このカッコよさは、しみ込んだ感覚なので説明は出来ないのですが…。

何度となく修理を繰り返してるオールドギター等は、なんかカッチョ悪い物もしばしば見ます。

 


指板の厚みを足す場合、バインディングが無ければ馴染みやすいです。


フレットのエッヂは斜めにし過ぎず丁寧に処理します。


サドルの高さが、ナイスです。


エボニー(黒檀)ナット。


 


 

 

元に戻す事が第一で第二がそれの欠点を改善出来ればもっと良い、それが修理屋の仕事なのではと思っています。

それをその人のセンスでカッコ好くしようとして、第三にしちゃってるのを見るとゲンナリしてしまいます。

オールドカーやバイクなら第三のセンスも非常に大事な気がしますが、ギターの修理屋はオリジナルに沢山触れて知っている事と観察力を駆使する事が最も大事で、芸術的センスは特に必要無いのでは…と思っています。

経験と観察力が足りないと意に反して、第三の状態になってしまう事も。

 

などと、書いてみると、大層な事の様で、正解でもなんでもありません。

悪しからず。

それを持つ人が第3でも4でもよしとするならば、それが良いのです。

ネックリセット / Gibson J-45 (山口君のページ)

スタッフの山口です。50年代のGibsonJ-45、写真はすでにネックを抜いたところ。ダブテイル部に見えている丸いのはアジャストロッドの終端部です。60年代以降はこのようにダブテイル部分まで終端部が貫通していません。写真のような貫通型の方が製作工程で手間がかかると思われますので、効率化の為に設計を変えたのだろうと勝手に思っています。このロッドの仕様変更は正確にはいつなのでしょうか。もしかしたら師匠なら分かるかもしれません。

ネック角度が大きく狂っている個体は適正な角度に直すと指板のハイフレット側がお辞儀をしてしまいますので下駄を履かせてあげます。見た目ももちろんですが、ハイフレットがお辞儀をせずに弦と指板が最後まで平行に沿う事で、音もより共鳴するようになるのではないかと思います。ただそれを聞き分ける程の耳はあいにく持っていませんので飽くまで理論上のお話です。

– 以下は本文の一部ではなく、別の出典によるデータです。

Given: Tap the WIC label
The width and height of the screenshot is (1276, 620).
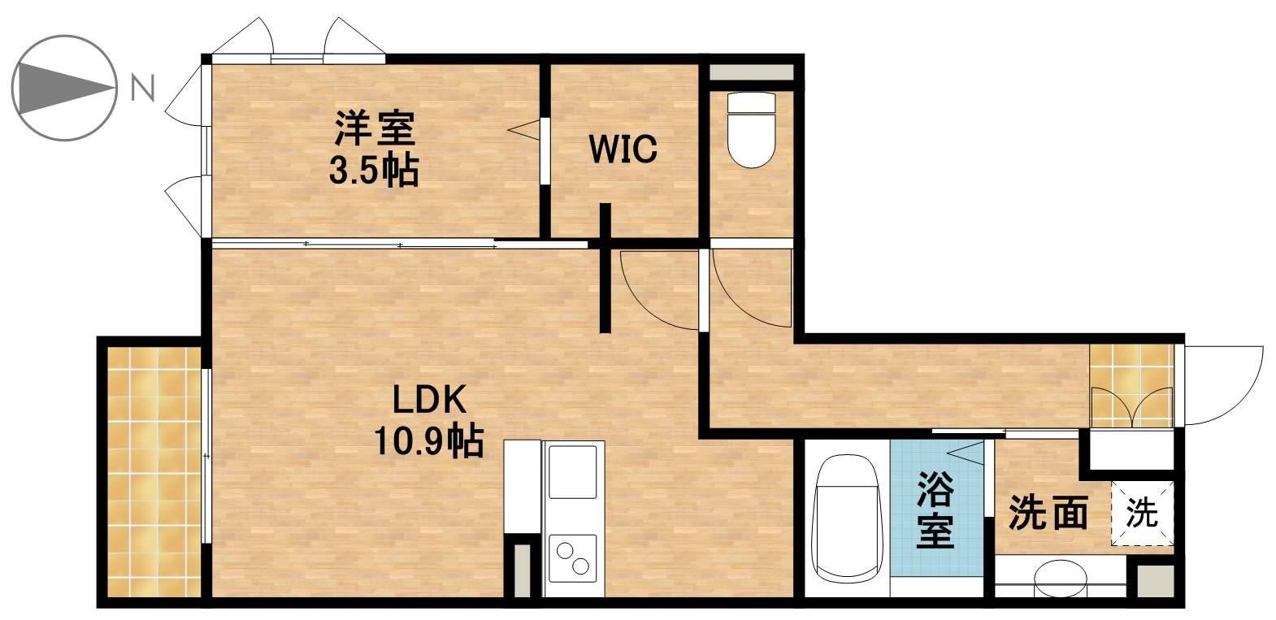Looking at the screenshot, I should [x=623, y=150].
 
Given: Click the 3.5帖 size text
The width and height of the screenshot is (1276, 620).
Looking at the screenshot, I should [x=374, y=171].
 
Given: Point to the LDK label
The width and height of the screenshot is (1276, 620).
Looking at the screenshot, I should [x=428, y=401].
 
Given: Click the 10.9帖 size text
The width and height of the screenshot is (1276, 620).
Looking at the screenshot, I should [x=428, y=443].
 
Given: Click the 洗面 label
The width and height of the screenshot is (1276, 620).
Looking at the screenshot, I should [x=1048, y=514].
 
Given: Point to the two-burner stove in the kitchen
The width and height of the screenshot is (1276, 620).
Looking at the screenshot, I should [x=573, y=557].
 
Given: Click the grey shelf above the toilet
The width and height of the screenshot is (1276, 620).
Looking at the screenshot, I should [x=750, y=70].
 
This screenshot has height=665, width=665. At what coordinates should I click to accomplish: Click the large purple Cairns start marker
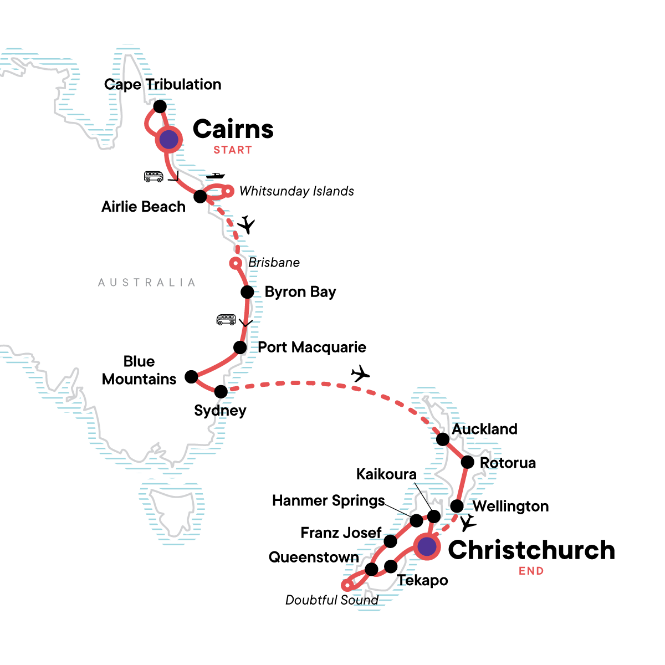(x=169, y=140)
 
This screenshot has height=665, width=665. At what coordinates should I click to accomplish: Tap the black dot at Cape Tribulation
(x=160, y=106)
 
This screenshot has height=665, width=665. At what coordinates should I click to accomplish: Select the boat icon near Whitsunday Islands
(x=215, y=176)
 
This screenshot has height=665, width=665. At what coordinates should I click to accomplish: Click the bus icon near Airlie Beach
(x=154, y=177)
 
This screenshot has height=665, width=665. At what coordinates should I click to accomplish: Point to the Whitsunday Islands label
(x=296, y=191)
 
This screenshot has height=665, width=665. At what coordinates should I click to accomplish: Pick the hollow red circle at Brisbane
(x=236, y=263)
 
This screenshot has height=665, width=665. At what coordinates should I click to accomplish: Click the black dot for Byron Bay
(x=247, y=292)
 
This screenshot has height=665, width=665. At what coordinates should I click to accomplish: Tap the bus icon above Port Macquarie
(x=226, y=320)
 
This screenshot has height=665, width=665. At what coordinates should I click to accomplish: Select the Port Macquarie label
(x=312, y=347)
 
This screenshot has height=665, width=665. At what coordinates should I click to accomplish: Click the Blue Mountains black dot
(x=191, y=377)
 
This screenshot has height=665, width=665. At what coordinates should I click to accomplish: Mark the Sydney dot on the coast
(x=221, y=392)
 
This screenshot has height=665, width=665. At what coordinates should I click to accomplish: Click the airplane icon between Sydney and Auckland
(x=360, y=374)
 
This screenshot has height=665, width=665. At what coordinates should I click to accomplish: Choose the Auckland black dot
(x=443, y=439)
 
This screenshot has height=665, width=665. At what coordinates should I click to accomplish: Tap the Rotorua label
(x=508, y=463)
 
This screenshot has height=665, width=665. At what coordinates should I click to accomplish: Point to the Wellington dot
(x=457, y=506)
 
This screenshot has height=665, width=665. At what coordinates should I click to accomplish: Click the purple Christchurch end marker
(x=426, y=547)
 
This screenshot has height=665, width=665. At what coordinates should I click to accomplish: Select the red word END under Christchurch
(x=531, y=571)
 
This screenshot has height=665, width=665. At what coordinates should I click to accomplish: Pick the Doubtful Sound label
(x=331, y=600)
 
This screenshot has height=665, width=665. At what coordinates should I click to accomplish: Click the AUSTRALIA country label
(x=147, y=283)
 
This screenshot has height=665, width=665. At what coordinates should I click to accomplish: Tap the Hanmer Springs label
(x=328, y=501)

センターもズレる事なくできました♪初めからズレているオールドギターもたまにありますのでその時は出来る限り修正してあげます。


少しずつですがネック接着前に接着後のサドルの高さをイメージできるようになってきました。これも良い感じ!

溢れ出る男臭さ、渋過ぎます。60年代はミニスカートなど派手目のカラフルなファッションが流行した時代、それに合わせてかJ-45もチェリーサンバーストなど少し派手目に変貌しました。このギターが作られた50年代はロカビリーファッション全盛期、リーゼントにはやはりこちらの方が似合う気がします(● ˃̶͈̀ロ˂̶͈́)੭ꠥ⁾⁾

 

指板修正(リフレット)/ 手工品(D-45コピー)

D-45 を模した手工ギターです。

フレット抜いて、指板を修正します。

想像するに、調整しないでそのままフレットを打っちゃったという感じだと思うのですが…

指板の雰囲気としては、なしてこんなに歪んだ?という感じ。

 

フレットのすり合わせをする機械というのがあるらしいのですが、とりあえずそれでやってみてもらったようですが、問題解決にならなかったようです。

物事には各々の基準や物差しが違いますので、判断が異なるのは仕方ないと思います。

当方であれば、この状態でフレットのすり合わせという選択は無いのですが、この状態でビリつかない様にすり合わせをするのであれば、ポジションによってはフレットがぺったんこになるような調整になったはずだと思います。

 

 

 


 


 

ご依頼人のお話によれば、「この先はネックリセットが必要なので、アコースティック専門の修理屋で、」と言う事で、プランの流れが良くわかりませんが、当方をお勧め頂いたようで嬉しかったですけど、こちらのギターは当方の見積もりではネックリセットの必要はありませんので、ショップによって判断基準の違いを改めて痛く感じた仕事でした。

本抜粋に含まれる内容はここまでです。